BEGIN Entries supplied

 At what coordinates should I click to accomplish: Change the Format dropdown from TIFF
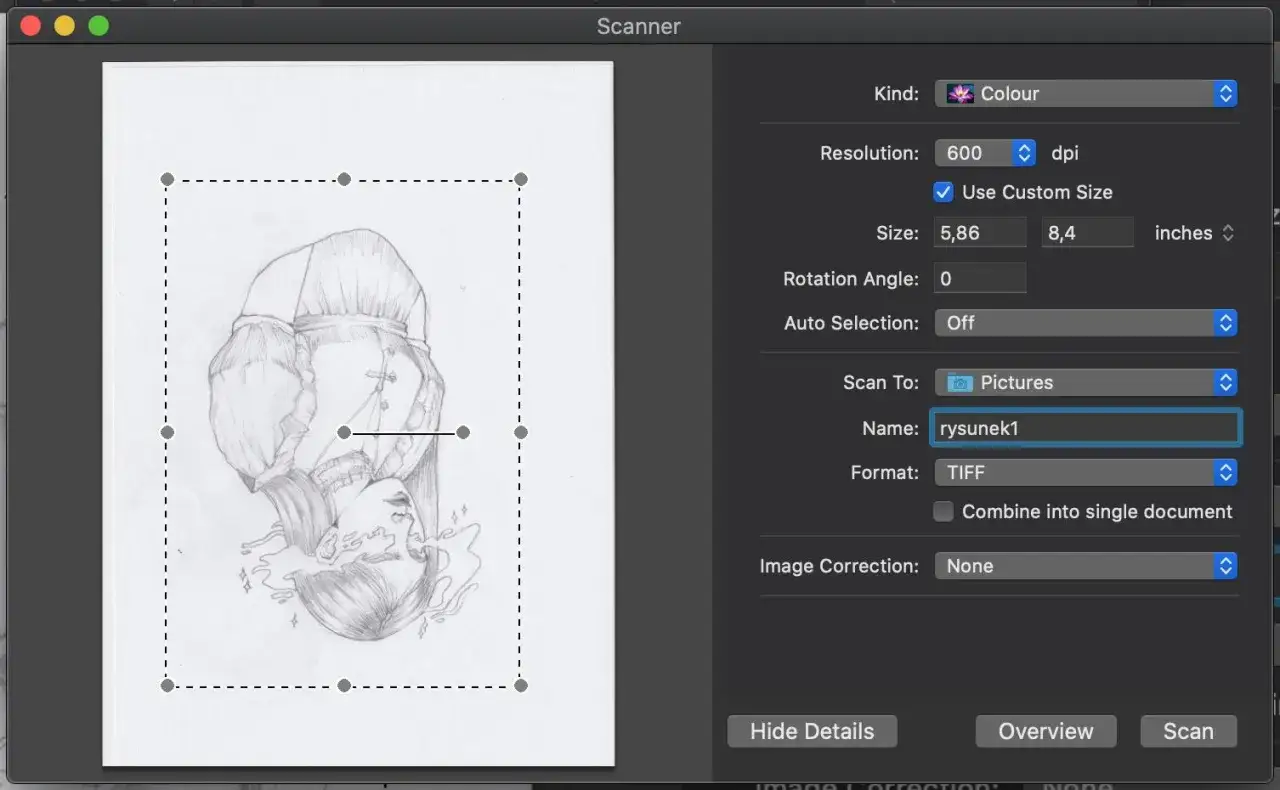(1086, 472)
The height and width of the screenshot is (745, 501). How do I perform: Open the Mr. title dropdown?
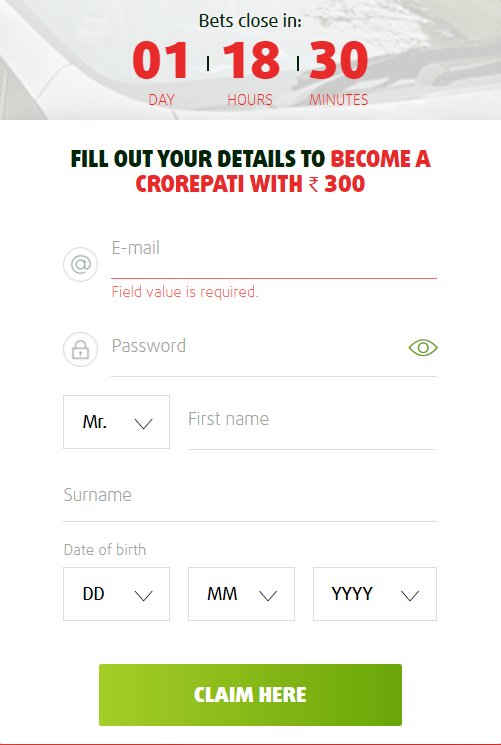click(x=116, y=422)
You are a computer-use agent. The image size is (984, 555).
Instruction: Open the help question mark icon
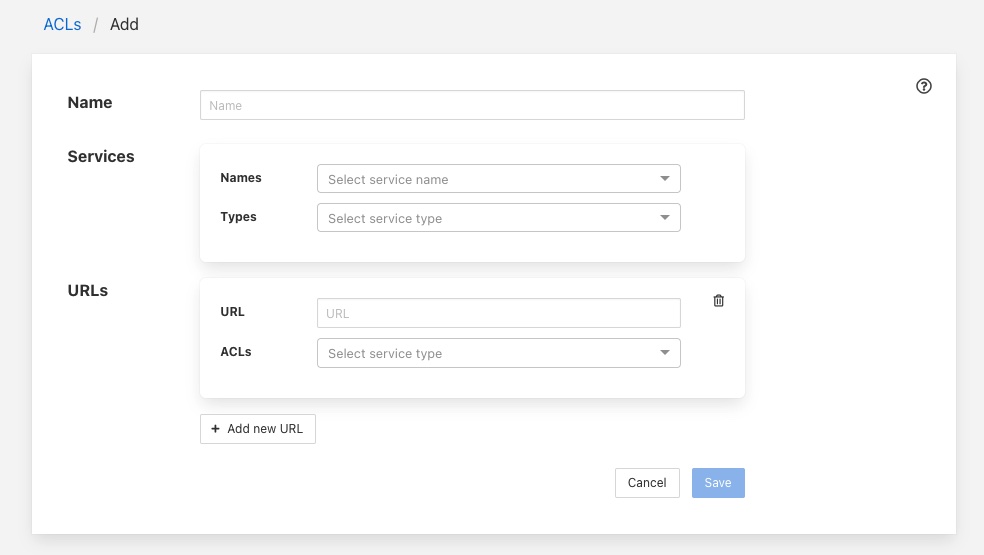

END Entries supplied

- Task instructions -
Without any pictures, return the entries exactly as given.

- Exercise response -
 At what coordinates should I click to accomplish: Change the Format dropdown from TIFF
(1086, 472)
The height and width of the screenshot is (745, 501). How do I perform: Open the Mr. title dropdown?
click(x=116, y=422)
You are a computer-use agent. The image size is (984, 555).
Instruction: Open the help question mark icon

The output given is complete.